Connective tissue-epithelial interatiions :

  • May have a significant effect on tissue differentiation

 

Back to Top


DEVELOPMENT OF DENTOGINGIVAL JUNCTION

  1. Formation of reduced enamel (REE) epithelium composed of:
  • Reduced ameloblasts which cannot divide
  • Stratum intermedium cells which can divide
  • Stellate reticulum cells which can divide
  •   Outer enamel epithelium which can divide
  1. Tooth eruption accompanied by:
  • Fusion of REE with oral epithelium
  • Progressive proliferation of outer layers of REE beginning at coronal end and progressing apically.
  • Cellular proliferation of outer layers of REE gives rise to juncitonal epithelium (with a rapid turnover rate) which gradually replaces REE. In the process 1oepitheial attachment (REE to enamel) is replaced by 2o epithelial attachment (JE to tooth surface).
  • Formation of dental cuticle

    Stages in tooth eruption :

    • Sulcus and junctional epithelium on enamel
    •  Sulcus on enamel, JE partly on cementum
    •  Sulcus at cemento-enamel junction and JE on cementum
    •  Sulcus and JE apical to CEJ.

Back to Top


CLINICAL CONSIDERATIONS

Periodontal probing : Does not accurately estimate sulcus or pocket depth.

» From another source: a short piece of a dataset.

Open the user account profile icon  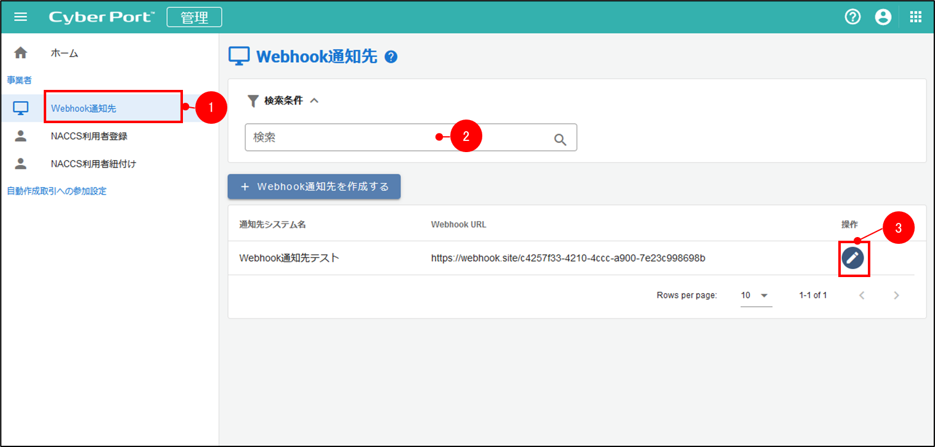coord(883,17)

Probing depth generally overestimates anatomic sulcus or pocket depth because the probe actually penetrates inflamed tissues. The greater the inflammation, the greater the extend of probe penetration. Reduction of inflammation through periodontal treatment may reduce probing depth without necessarily producing new attachment of the periodontal tissues to the tooth.

Gingival margins of restorations in young people are more likely to become exposed as a result of passive eruption (apical migration of gingival margin causing increased exposure of the clinical crown).

Gingival tissue band forms a more stable interface with the gingival margin of a restoration than alveolar mucosa. If gingival tissue is absent, gingival grafts may be used to create new gingiva.

Gingival health is maintained primarily by control of microbial accumulations on teeth. The massaging effect of tooth cleaning procedures on tissue health is minimal.

Overhanging fillings contribute to periodontal disease primarily by favoring bacterial accumulation, rather than by direct irritation of the tissues.